That is why Highland Park United Methodist Church’s stance against abuse and domestic violence is so powerful.
HPUMC founded Restoration Ministries to promote prevention, intervention, and recovery in the areas of domestic abuse and sexual assault. The team offers faith-based resources and free counseling for women who have experienced or are experiencing, domestic violence and/or sexual assault. Restoration Ministries is also committed to continually training HPUMC’s staff on how to respond to and report potential cases of domestic abuse.
When church leaders condemn domestic violence from the pulpit and in public spaces, they bring light to this dark problem and hope to women who have suffered. Women who are experiencing domestic violence need to hear that abuse is always wrong and never a part of God’s plan for a relationship or a family.
Marie Fortune wrote a powerful book for women of faith who are experiencing domestic violence entitled, Keeping The Faith: Guidance for Women Facing Abuse. She writes,
To turn the other cheek means that we do not return a blow for a blow. But we can walk away from it. He (Jesus) does not mean that we should lie down and allow someone to walk over us many times. There is nothing loving about allowing an abusive person to continue to destroy his family. Violence in the family is evil.

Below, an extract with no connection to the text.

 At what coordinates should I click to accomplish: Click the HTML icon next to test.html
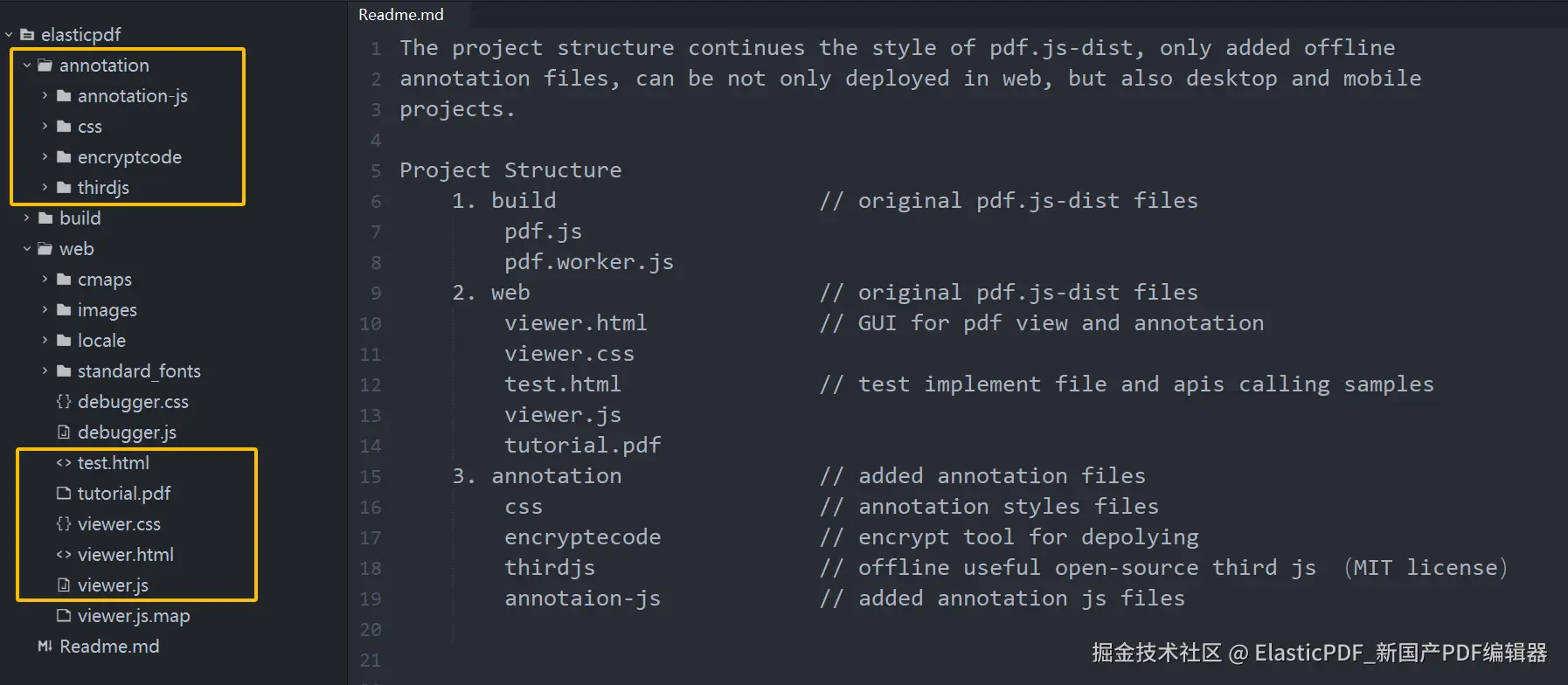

The teachings of Jesus on forgiveness do not prohibit asking for help, protecting children, calling the police for protection, or even moving on for safety. Forgiveness can be given from a safe place. The cycle of violence in abusive relationships includes a phase of apologies and flowers, only to cycle back to abuse once again.
The first priority in any abusive situation is safety.
This often means a period of separation to determine if apologies can move towards true repentance and behavior change. Blame and accountability need to be shifted, in both faith communities and the larger culture, from the person being hurt to the person inflicting hurt on the people they have been given to love and protect.
Men, women and the faith community can play a critical role in taking a stand against domestic abuse.
Domestic abuse is not a women’s issue. It is the issue of any person who wants to protect their sisters, mothers, and daughters. As the HPUMC community takes this stand, ripples will spread to other faith communities and to countless families who need the peace and healing love of Christ.